Hi Dan -- it's me again... 
So -- this is an easy one. I've posted about this before and provided charts and examples. but no one really gets it because everyone believes more historical data is better, right? Wrong...
A strategy combines one or more indicators. An indicator is a simple algebraic formula -- e.g. y = 2x + 3. The "2" is analogous to an indicator setting. And how did the "2" get into this formula? Because it fit the data better than any other constant.
When you optimize a strategy, it simply computes the best constants for the algebraic formulas. If you use different data then you get different constants.
Look at your result. The algebraic formula gives a nice result for the portion of data used to compute its settings, and a crappy result for unrelated data.
Since you trade in the present, then it doesn't make sense to use old data to compute these constants. All it does is skew the computation in favor of old data.

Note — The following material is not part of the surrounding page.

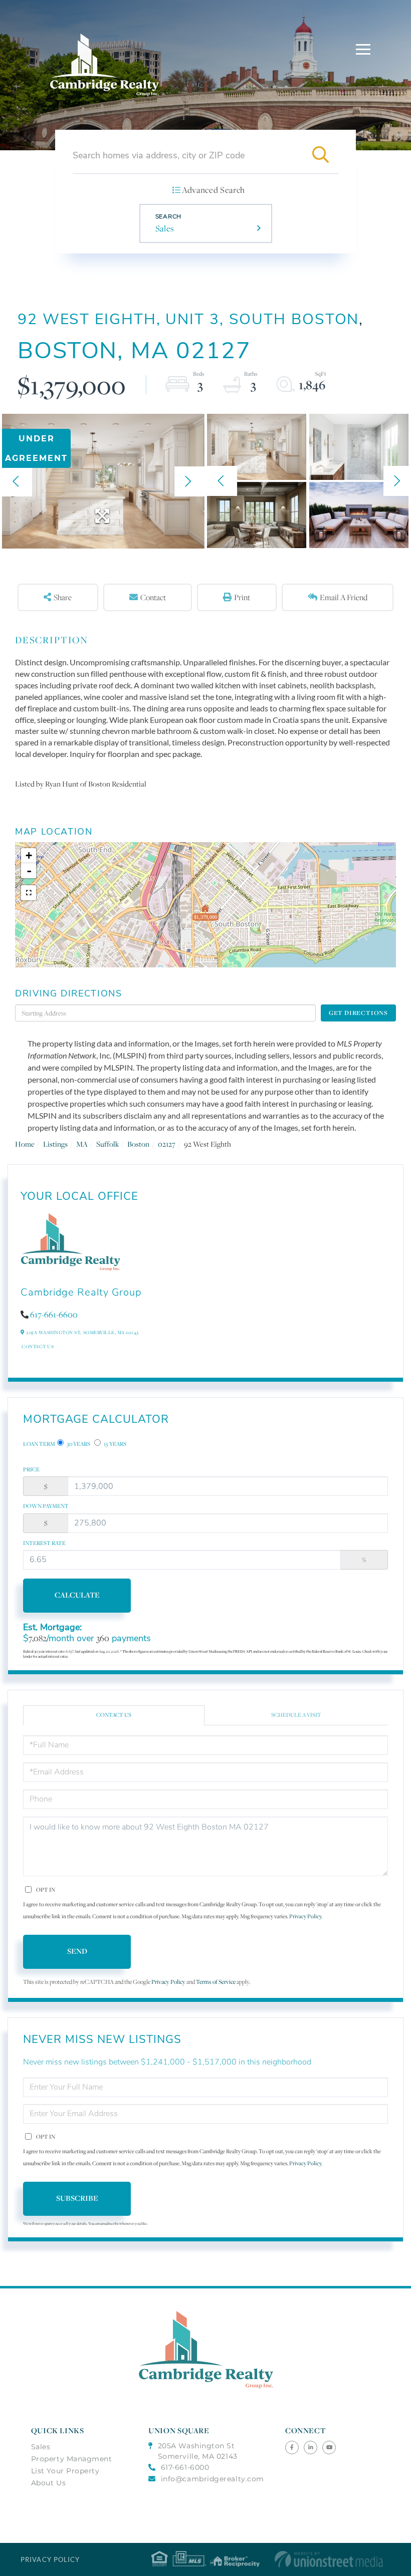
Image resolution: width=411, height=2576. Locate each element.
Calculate (77, 1595)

When you optimize a strategy you'll find you get better results (when trading) if you train strategies using recent data -- i.e. just enough data that results in about 100 - 200 trades. If you use more than that, then you are simply shooting yourself in the foot.
Sorry -- this is not a case of "more is better". This is not artificial intelligence -- i.e. the strategy's algebraic formula is not a database that "learns" by providing more input data. But good luck trying to convince anyone -- even when the evidence is staring them in the face.
Related to this -- most people believe that after a while their strategies "go bad". I'm serious -- they actually believe an algebraic formula stops working. Of course, that doesn't make sense. What happens is the market data changes and the settings that were previously computed no longer match well with the current data. When this happens you do not need to generate new strategies -- rather, "refresh" your current strategies by re-optimizing using recent data.